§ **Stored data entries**
.....
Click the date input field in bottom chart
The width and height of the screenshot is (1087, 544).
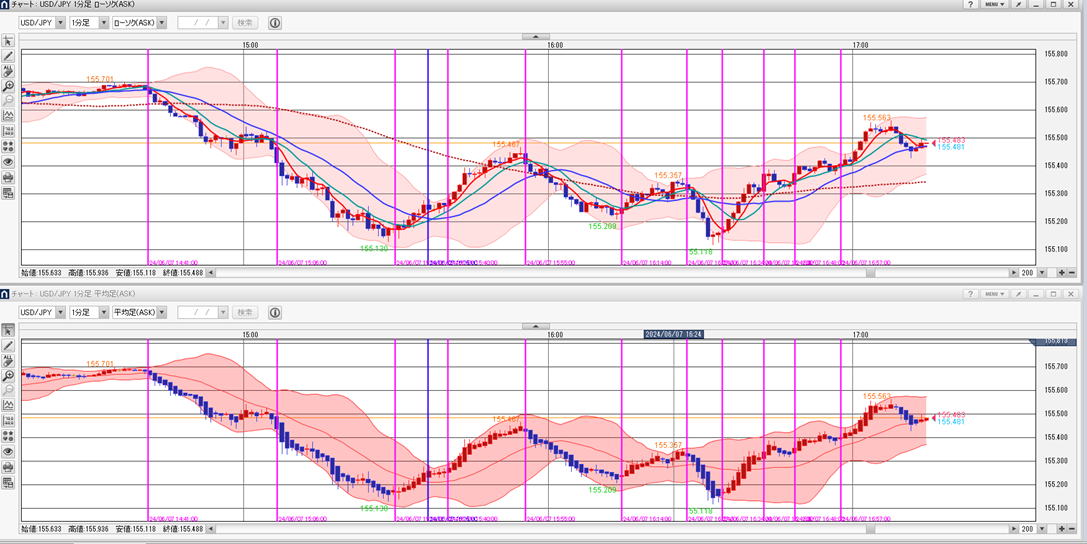coord(196,312)
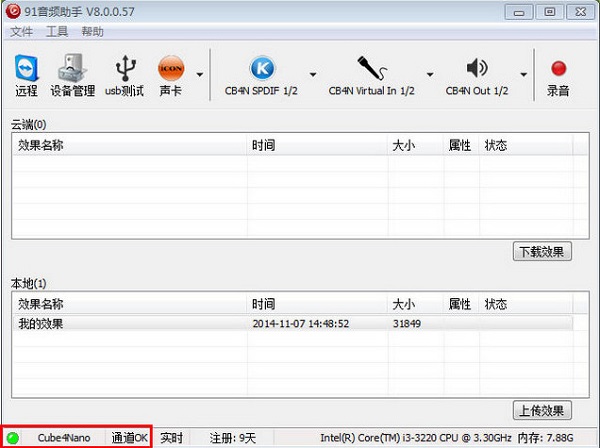Select the 我的效果 row in local list

293,324
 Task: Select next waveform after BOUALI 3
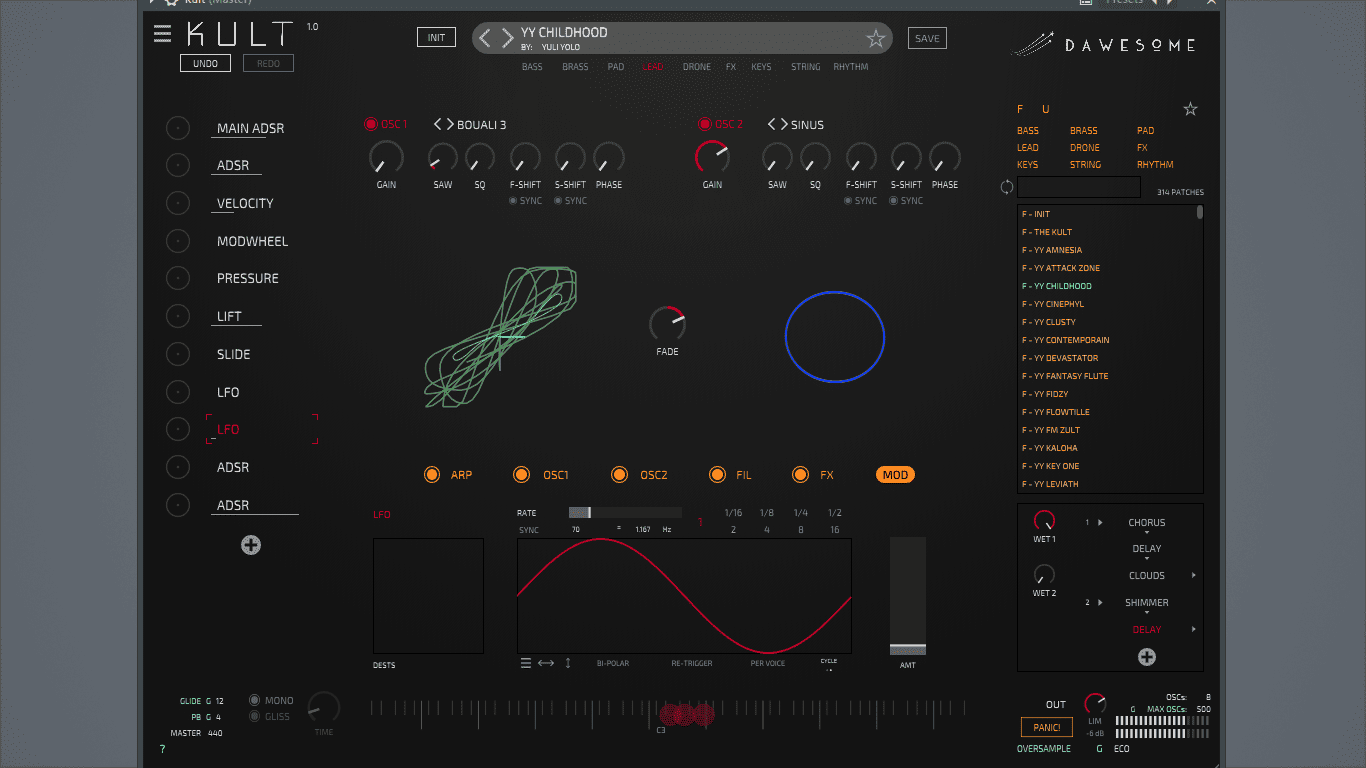coord(449,124)
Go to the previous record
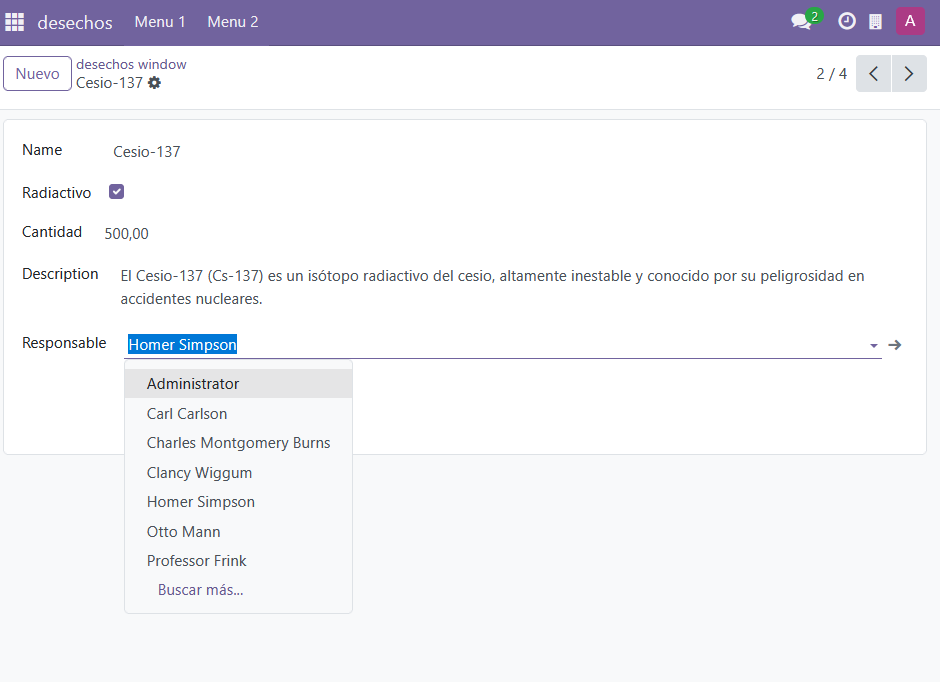The image size is (940, 682). pos(873,74)
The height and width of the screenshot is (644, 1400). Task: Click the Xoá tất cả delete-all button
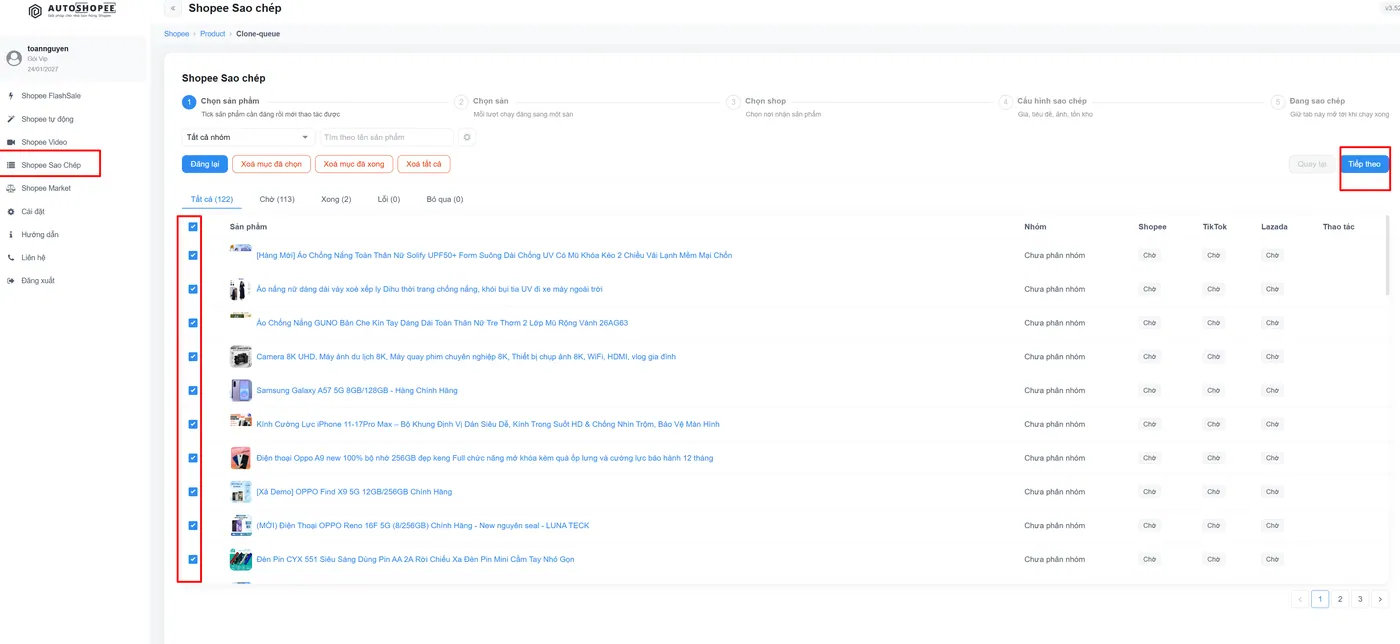tap(424, 164)
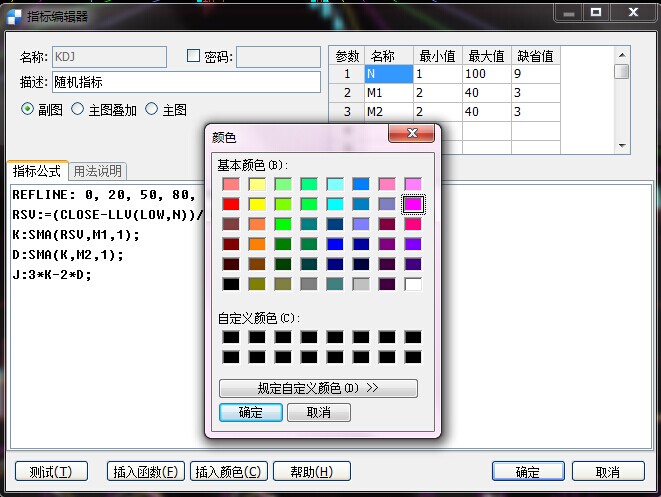Select the highlighted magenta basic color swatch
This screenshot has height=497, width=661.
click(412, 204)
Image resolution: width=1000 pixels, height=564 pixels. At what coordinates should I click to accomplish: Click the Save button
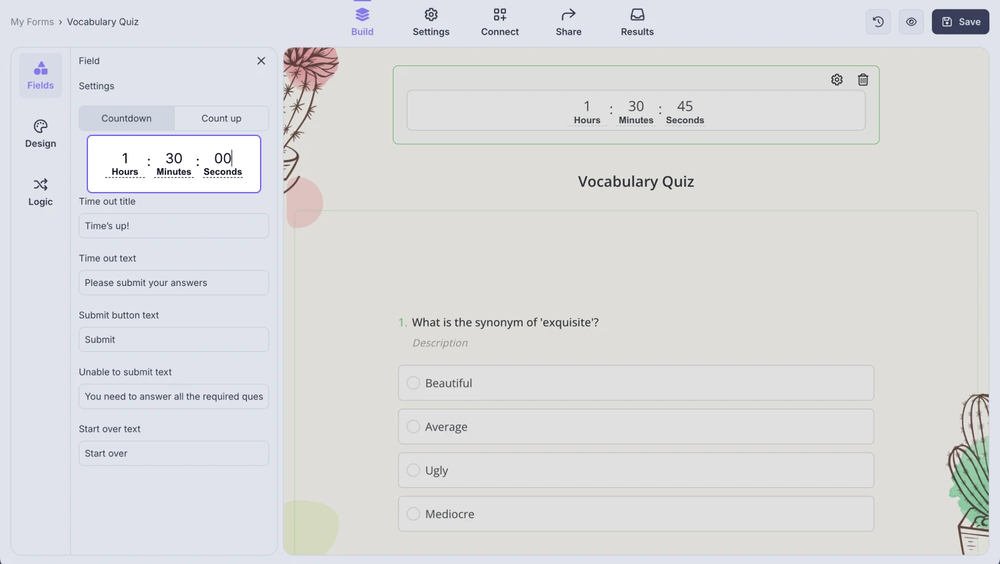(x=960, y=21)

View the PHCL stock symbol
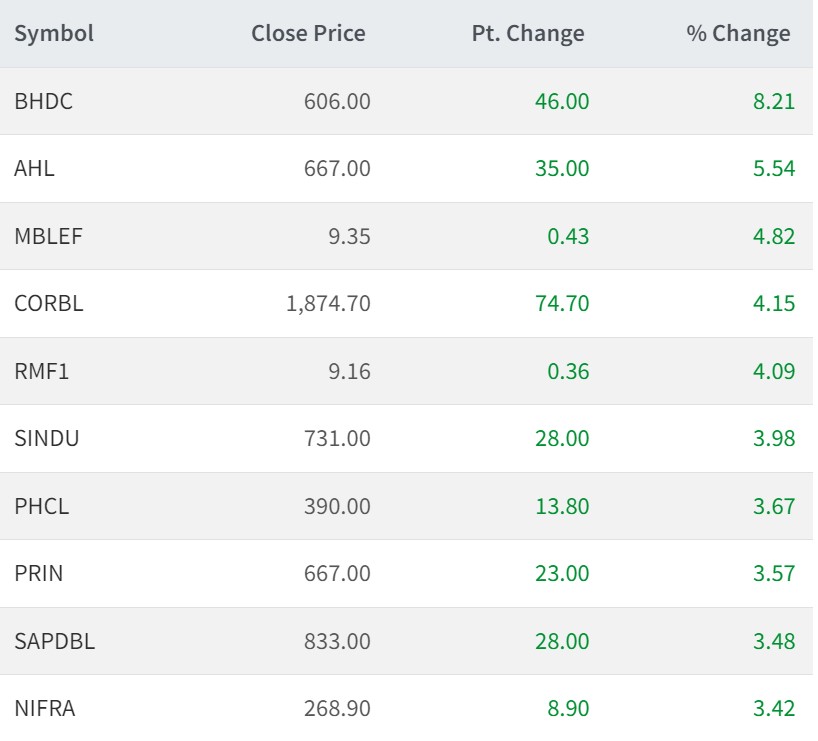point(42,506)
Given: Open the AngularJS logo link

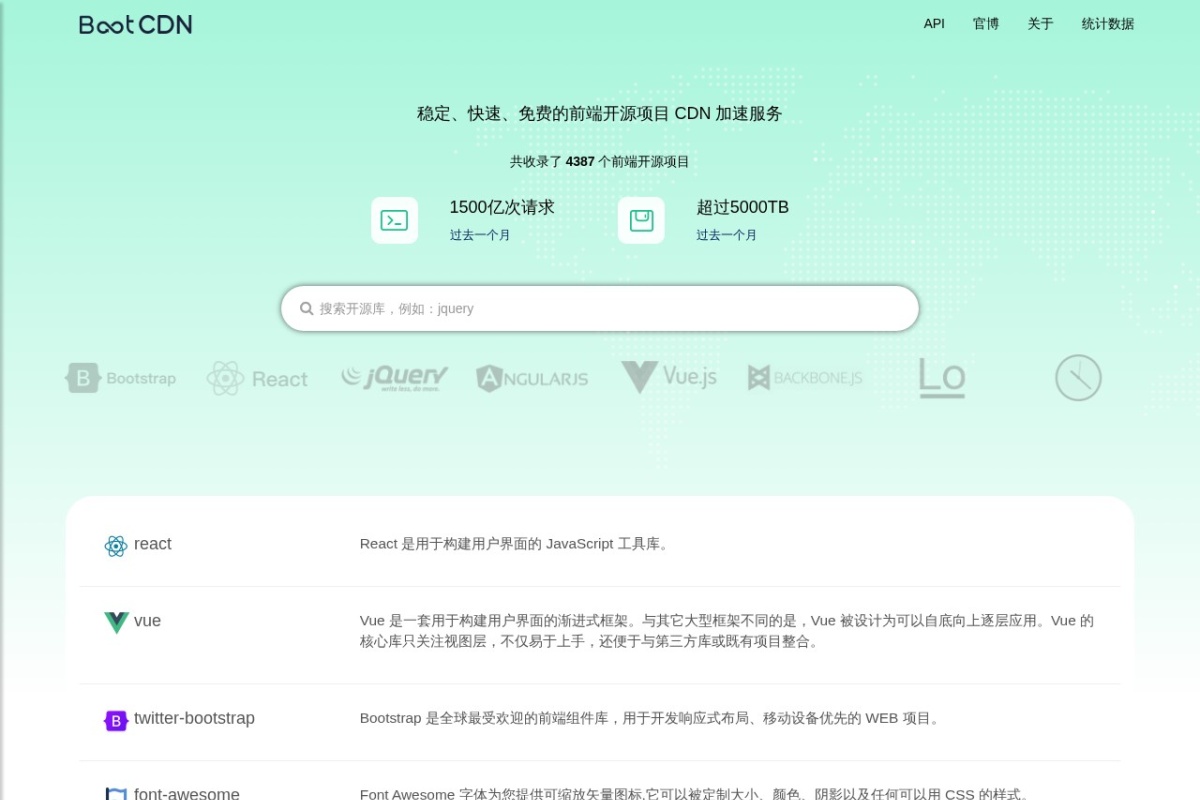Looking at the screenshot, I should (x=532, y=378).
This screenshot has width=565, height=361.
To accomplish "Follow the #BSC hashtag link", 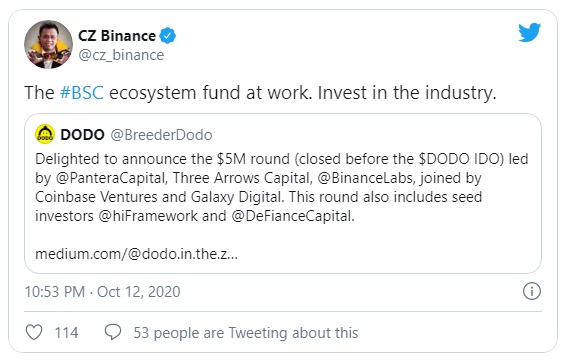I will pyautogui.click(x=82, y=93).
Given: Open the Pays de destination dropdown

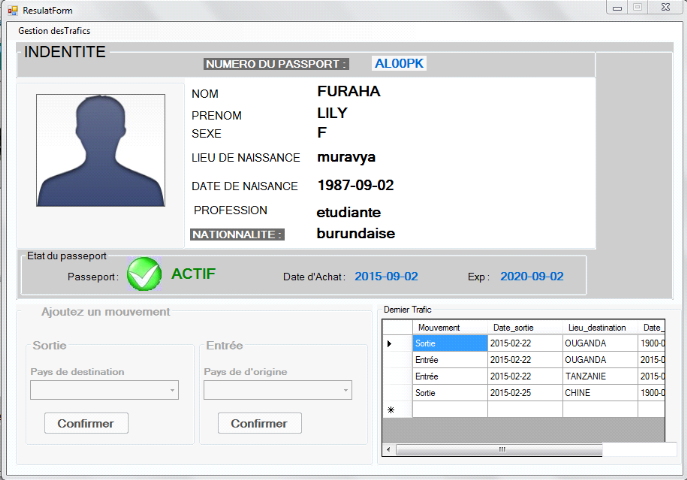Looking at the screenshot, I should (104, 391).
.....
§ **WHAT IS REQUIRED**
Repeat exactly, and only, the entries from the line with "The height and" through the line with "This screenshot has width=565, height=361.". Pictures are skipped.

§ **ANSWER SECTION**
The height and width of the screenshot is (644, 1400). Task: Click the Xoá tất cả delete-all button
tap(424, 164)
Select the highlighted magenta basic color swatch
This screenshot has height=497, width=661.
click(412, 204)
Image resolution: width=1000 pixels, height=564 pixels. At what coordinates should I click to accomplish: Click the Save button
(x=960, y=21)

View the PHCL stock symbol
point(42,506)
Given: Open the AngularJS logo link

Looking at the screenshot, I should (x=532, y=378).
This screenshot has width=565, height=361.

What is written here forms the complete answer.